GEGEVEN TEKST -
━━━━━━━━
Europese afvalagentschappen niet zaligmakend

Door Frieda Brepoels op 17 februari 2010, over deze onderwerpen: Afval, Europese Commissie, Leefmilieu

In Europa wordt jaarlijks zo'n 2,6 miljard ton afval geproduceerd, waarvan 90 miljoen ton gevaarlijk afval. Dat komt neer op meer dan 6 ton afval per burger.

De afvalhoeveelheid in de Europese Unie groeit sneller dan het bruto binnenlands product (bbp). Op dit moment wordt gemiddeld slechts een derde gerecycleerd en wordt nog steeds meer dan de helft gestort, blijkt uit een studie naar de haalbaarheid van een Europees afvalagentschap.

De conclusies van de studie zijn niet mis te verstaan: illegaal storten en illegale afvaltransporten tieren welig in de Europese Unie, in veel lidstaten ontbreekt het nog altijd aan genormeerde stortplaatsen en de nodige basisinfrastructuur voor een duurzaam en efficiënt afvalbeheer. Het spreekt voor zich dat de nieuwere lidstaten nog voor grote uitdagingen staan, maar ook bij meer 'oudere' lidstaten bestaan manifeste problemen. In Griekenland wordt nog altijd meer dan 80 procent van het huishoudelijk afval gestort. Ook in Ierland, Portugal en Spanje draaien die percentages rond 60 procent.

Nochtans is afvalbeheer een van de meest uitgewerkte domeinen van de Europese milieuwetgeving. De eerste kaderrichtlijn voor afval dateert al van 1975 en vandaag omvat het juridisch corpus voor afval liefst zestig wetten. Het Europees Parlement haalde in 2008 bovendien een belangrijke slag thuis door ambitieuze, bindende doelstellingen voor recyclage van huishoudelijk en bouw- en sloopafval in de herziene kaderrichtlijn in te schrijven.
━━━━━━━━
JOUW OPDRACHT - Schrijf het stuk over het Europese afvalbeheer verder, aansluitend op de laatste zin.

VERZAMELD MATERIAAL -
━━━━━━━━
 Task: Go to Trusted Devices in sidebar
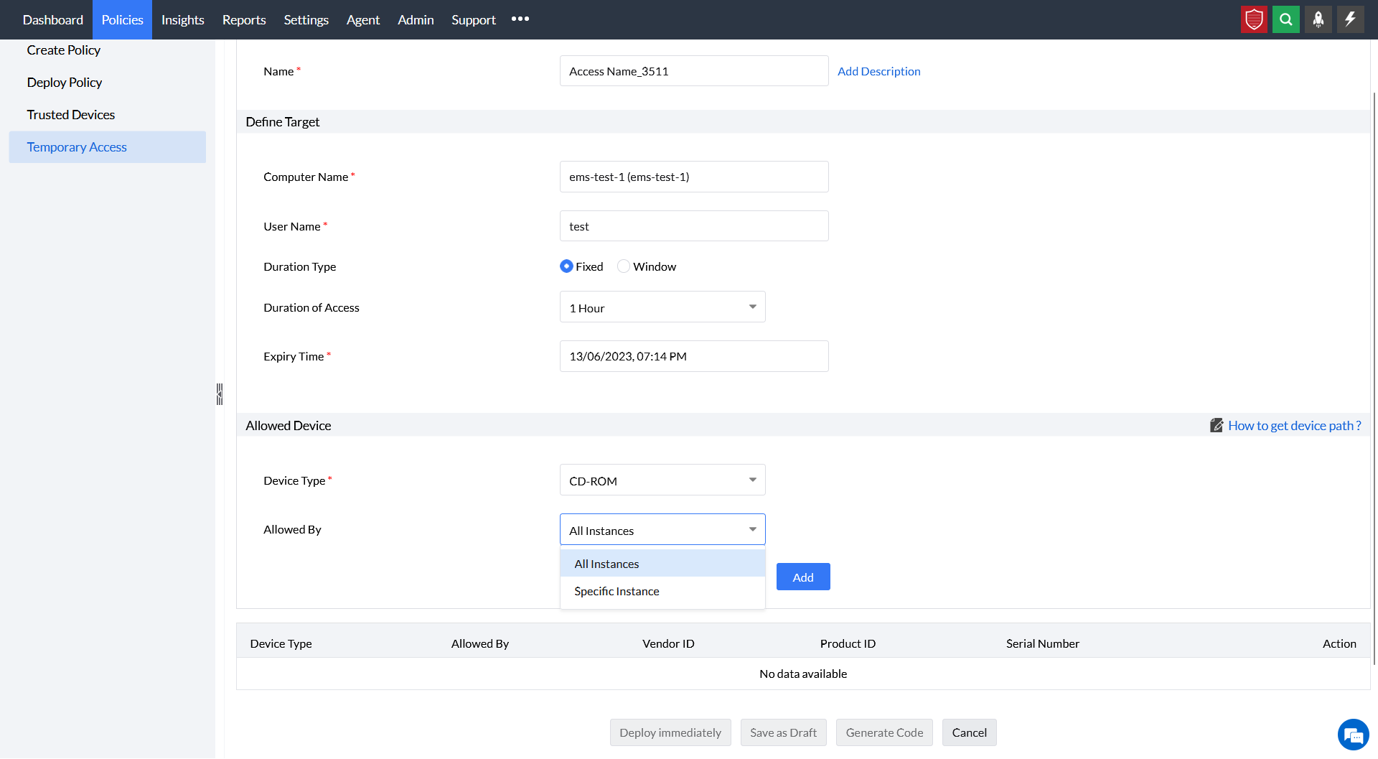coord(70,115)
━━━━━━━━
UITKOMST OEFENING -
Waar het schoentje knelt, is overduidelijk. Het grootste probleem ligt bij de toepassing van de bestaande regels, of net het absolute gebrek eraan. Ik kon dat met eigen ogen vaststellen tijdens een werkbezoek van de commissie voor milieu aan Athene in 2006. Iedereen herinnert zich vast ook nog de commotie die vorig jaar ontstond in Napels, toen het afval wekenlang op de wegen bleef liggen.

Moet Europa, en meer bepaald de Europese Commissie, er dan niet voor zorgen dat de lidstaten de Europese wetgeving ook naleven? Inderdaad, de Commissie heeft daarvoor trouwens ook de juridische instrumenten, de zogenaamde inbreukprocedure. Wat blijkt nu? Van de 2.171 zaken die in mei 2008 hangende waren voor het Europees Hof van Justitie, waren 494 zaken of 23 procent milieugerelateerd. In 2006 en 2007 maakten afvalzaken bovendien 19 procent uit van de inbreukprocedures in milieu, wat maakt dat afval na natuurbescherming met 26 procent het grootste aandeel vertegenwoordigt. Dat hoge aantal inbreukprocedures toont aan dat burgers de naleving van de afvalwetgeving als een prioriteit beschouwen. De cijfers tonen echter ook aan dat de Europese Commissie er ondanks de inbreukprocedure niet in slaagt de naleving van de wetten af te dwingen bij de lidstaten. Er moeten dus andere redenen zijn voor de absolute onderprestatie op dat vlak.

De studie legt de vinger op de wonde. Er worden absoluut te weinig middelen ingezet door de lidstaten om controles uit te voeren, de juiste beleidsmatige structuren op te zetten en te voorzien in de vereiste infrastructuur. Daarnaast is er een mentaliteitsprobleem omdat beleidsmakers afvalbeheer, in tegenstelling tot de burgers, blijkbaar niet als een prioriteit zien. Ten slotte leidt de uiteenlopende interpretatie van de Europese wetgeving tot problemen.

16 miljoen euro

Om die problemen op te lossen denkt de Commissie dus aan de oprichting van een nieuw Europees agentschap, waarvan de kosten worden geschat op 16 miljoen euro. Die oplossing is mijns inziens niet te verkiezen , en wel om verschillende redenen.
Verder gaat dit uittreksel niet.